For those that haven't read the first two books in this series, this is an excellent time to do so (should they sound interesting).  I love these books.  They're so not-traditional-fantasy it hurts in a number of ways.  Reviews I felt were representative of my feelings about these linked below.

Book one feels a bit like a The Black Company book, if it were set in a very different world and society (but still plagued by terrifying powerful sorcerer-empires and the like).  Book two is a "going to sorcery school" book that avoids the common tropes and involves vast works of magical civil engineering.

#1 The March North
"Egalitarian heroic fantasy.
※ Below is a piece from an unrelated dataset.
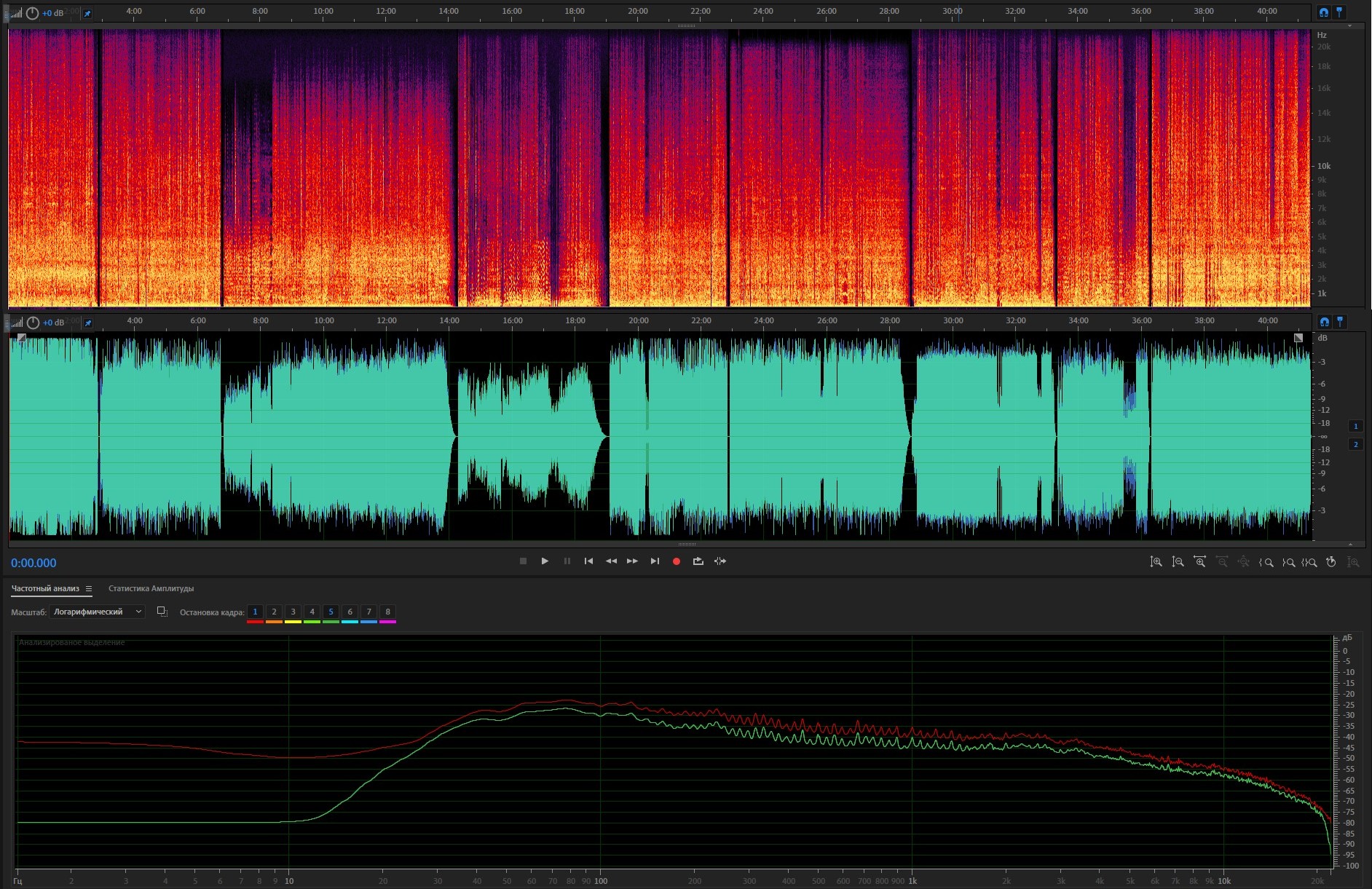Screen dimensions: 1372x889
Task: Switch to Статистика Амплитуды tab
Action: (151, 589)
Presumptive female agency, battle-sheep, and bad, bad odds."

#2 A Succession of Bad Days
"Egalitarian heroic fantasy.  Experimental magical pedagogy, non-Euclidean ancestry, and some sort of horror from beyond the world."

#3 Safely You Deliver
"Egalitarian heroic fantasy.  Family, social awkwardness, and a unicorn."

The books are available on various other services, but the Google Play Store version is downloadable as DRM-free EPUB (suitable for various readers or conversion to MOBI via Calibre for Kindles, etc) using the vertical "..." menu on the cover image once purchased.

Somewhat spoiler-y even without making spoilers visible, there's a TV Tropes page about the series:

I'd like to thank +Christopher Tate for first bringing The March North to my attention.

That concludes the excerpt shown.